═════ Listed records ═════

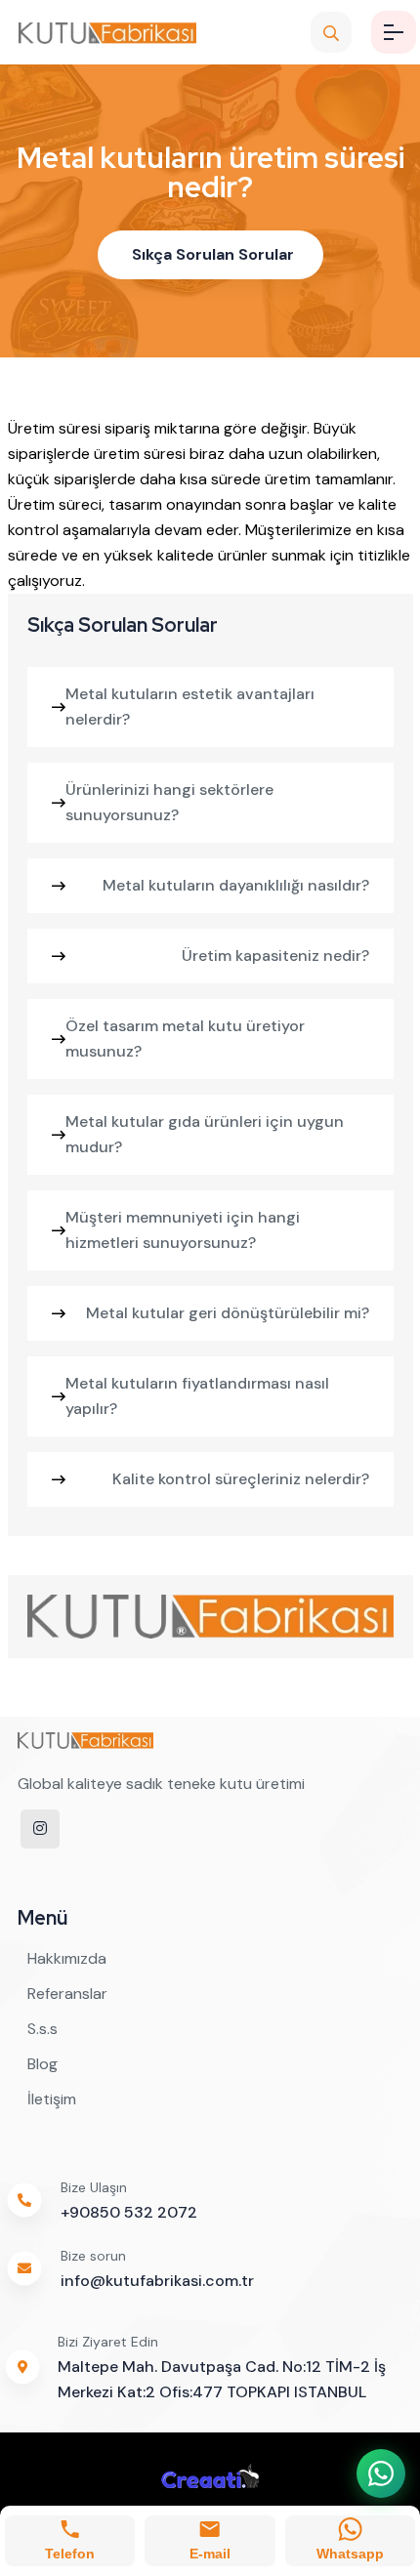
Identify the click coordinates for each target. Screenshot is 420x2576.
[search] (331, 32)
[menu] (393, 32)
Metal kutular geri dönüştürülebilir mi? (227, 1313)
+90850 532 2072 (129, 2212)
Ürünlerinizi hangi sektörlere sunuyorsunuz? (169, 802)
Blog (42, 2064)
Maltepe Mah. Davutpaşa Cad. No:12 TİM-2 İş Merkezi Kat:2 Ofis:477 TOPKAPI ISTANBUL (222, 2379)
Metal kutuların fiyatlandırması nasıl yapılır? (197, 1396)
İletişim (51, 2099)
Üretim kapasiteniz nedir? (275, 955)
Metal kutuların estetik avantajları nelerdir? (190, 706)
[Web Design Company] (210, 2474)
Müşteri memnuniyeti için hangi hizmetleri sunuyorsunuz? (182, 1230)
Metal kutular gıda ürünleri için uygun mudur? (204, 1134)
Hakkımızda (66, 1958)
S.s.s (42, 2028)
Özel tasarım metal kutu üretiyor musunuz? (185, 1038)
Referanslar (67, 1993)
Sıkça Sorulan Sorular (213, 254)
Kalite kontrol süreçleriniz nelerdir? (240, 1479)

═════

Your task: Using the records above, output their complete text exactly, minus any images.

Completed exercise:
Identify the click coordinates for each target. Screenshot is 420x2576.
[search] (331, 32)
[menu] (393, 32)
Metal kutular geri dönüştürülebilir mi? (227, 1313)
+90850 532 2072 (129, 2212)
Ürünlerinizi hangi sektörlere sunuyorsunuz? (169, 802)
Blog (42, 2064)
Maltepe Mah. Davutpaşa Cad. No:12 TİM-2 İş Merkezi Kat:2 Ofis:477 TOPKAPI ISTANBUL (222, 2379)
Metal kutuların fiyatlandırması nasıl yapılır? (197, 1396)
İletişim (51, 2099)
Üretim kapasiteniz nedir? (275, 955)
Metal kutuların estetik avantajları nelerdir? (190, 706)
[Web Design Company] (210, 2474)
Müşteri memnuniyeti için hangi hizmetleri sunuyorsunuz? (182, 1230)
Metal kutular gıda ürünleri için uygun mudur? (204, 1134)
Hakkımızda (66, 1958)
S.s.s (42, 2028)
Özel tasarım metal kutu üretiyor musunuz? (185, 1038)
Referanslar (67, 1993)
Sıkça Sorulan Sorular (213, 254)
Kalite kontrol süreçleriniz nelerdir? (240, 1479)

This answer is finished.